High-sensitive nitrogen dioxide and ethanol gas sensor using a reduced graphene oxide-loaded double split ring resonator

Abstract

A reduced graphene oxide (rGO) incorporated double split ring resonator (DSRR) portable microwave gas sensor is proposed in this work. The sensor is fabricated using two major steps: the DSRR is fabricated on the FR-4 substrate, which is excited by a high impedance microstrip line. The rGO is synthesized via a chemical route and coated inside the smaller ring of the DSRR. The SEM micrographs reveal crumpled sheets of rGO that provide a large surface area, and the XRD patterns of the as-synthesized rGO reveal the two-dimensional structure of the rGO nanosheets. The sensor performance is measured at room temperature using 100–400 ppm of ethanol and NO2 target gases. At 400 ppm, the sensor reveals a shift of 420 and 390 MHz in the S21 frequency for NO2 and ethanol gases, respectively.
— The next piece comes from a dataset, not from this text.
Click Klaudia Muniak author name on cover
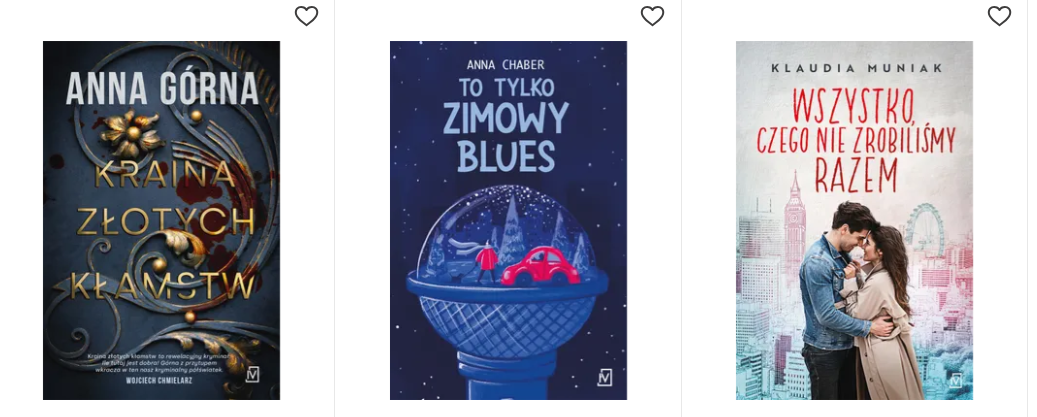 (853, 67)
The frequency shifts of 130 and 120 MHz in the S21 resonance frequency are obtained for NO2 and ethanol gases, respectively, at a very low concentration of 100 ppm. The high sensitivity of the proposed rGO gas sensor is achieved due to the combined effect of the large surface area of the rGO responsible for accommodating more gas molecules, and its increased conductivity due to the transfer of the electron from the rGO. Moreover, an exceedingly short response time is observed for NO2 in comparison to ethanol, which allows the proposed sensor to be used for the selective detection of NO2 in a harsh environment. The overall approach used in this study is quite simple, and has great potential to enhance the gas detection behaviour of rGO.